With the assumptions, the lenders waive their right to call the loans on the close of the sales escrow.
If an assumption is refused by the lender, the buyer can still take title subject to the loans of record. Alternatively, the seller can carry an AITD and negotiate a waiver of the due-on clause with the lender by remaining responsible for the loan payments.
The brokerage fee in a no-down deal
Payment of the brokerage fee is an additional concern for brokers and sellers involved in minimal or no down payment transactions.
The problem is not the amount of the fee, but how and when the broker will collect the fee he has negotiated in a cash-less transaction, such as a no-down sale or an exchange of equities.
In cash sales, the fee is paid in cash by the seller on close of escrow. When the sale includes little to no cash down payment and no new financing to generate cash funds, the broker, like the seller, must wait to be paid.
Typically, the fee will be paid by the seller out of payments made by the buyer on the carryback note. Alternatively, the buyer can create a separate note (reducing the amount of the carryback note by an equal amount), payable to the broker for the fee and secured by a junior trust deed. The purchase price for the real estate remains the same.
However, the broker must understand a note signed by the buyer and secured by one-to-four unit residential property, purchased and occupied by the buyer, is nonrecourse paper. The note finances part of the purchase of the buyer’s residence. [CCP §580b]
When the sale includes little to no cash down payment, the broker, like the seller, must wait to be paid.
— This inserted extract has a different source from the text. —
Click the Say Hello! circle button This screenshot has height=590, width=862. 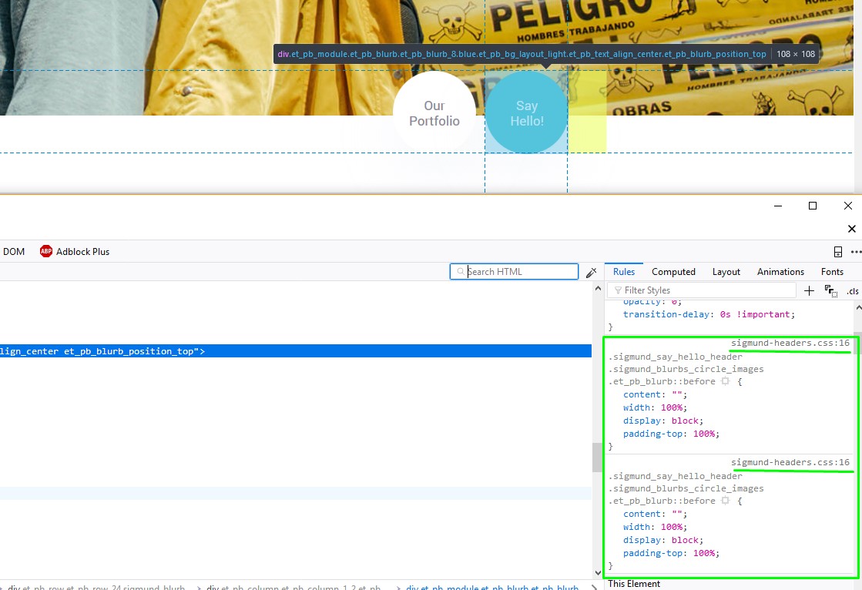pyautogui.click(x=526, y=113)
Thus, if the buyer defaults and an underlying trust deed holder (i.e., the seller) forecloses, wiping out the broker’s trust deed, the broker cannot obtain a personal money judgment against the buyer. The broker simply loses his fee.
Editor’s note – This anti-deficiency rule applies only if the buyer purchases and occupies a one-to-four unit residential property. If the buyer does not occupy, or the property is other than one-to-four residential units, the broker can recover a money judgment. [Kistler v. Vasi (1969) 71 C2d 261]
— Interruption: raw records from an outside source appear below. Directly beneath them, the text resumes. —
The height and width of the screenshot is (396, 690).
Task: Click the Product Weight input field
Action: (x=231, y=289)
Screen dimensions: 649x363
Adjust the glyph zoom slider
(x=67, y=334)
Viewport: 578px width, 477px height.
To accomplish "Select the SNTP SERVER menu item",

To prevent being wiped out by the foreclosure of a senior trust deed, the broker may wish to avoid holding nonrecourse paper. Several options are available.
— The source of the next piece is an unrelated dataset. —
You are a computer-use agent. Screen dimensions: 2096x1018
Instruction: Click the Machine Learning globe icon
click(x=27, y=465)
the seller can guarantee the buyer’s junior trust deed note on the real estate, making the seller personally liable to the broker if foreclosure wipes out the broker’s security;
the buyer or seller can provide property other than the real estate being sold as additional security;
the broker can become a co-owner/beneficiary of a pro rata share of the carryback note or an assignee of the note for payment of his fees;
the broker can carry an unsecured recourse note payable by either the seller or the buyer – as part of the price; or
the brokerage fee can be a recourse note signed by the seller and secured by a collateral assignment of the seller’s carryback trust deed note. A security agreement would provide for all or part of the carryback payments to be received by the broker until the brokerage fee is paid in full. When the fee is fully paid, the broker will reassign the trust deed to the seller.
However, the seller takes on an additional risk of loss under any arrangement the seller makes to pay the deferred fee. The risk arises when the buyer defaults on the payments which require the foreclosure of the carryback.
If the broker owns a percentage of the carryback, the seller and the broker become partners in any foreclosure process. To avoid anarchy, they should enter into a partnership agreement naming the partnership as the beneficiary of the trust deed before the closing of the original sales escrow. Otherwise, on foreclosure they will have to find a way to cooperate without the benefit of a written agreement.
If the broker holds a note for the fee signed by the seller, collateralized or not by the carryback note, the note for the fee is recourse/deficiency paper. The seller can be forced to pay – even when the carryback sale sours and the seller is faced with a loss – unless the fee note provides for relief in the event the buyer defaults on the carryback note.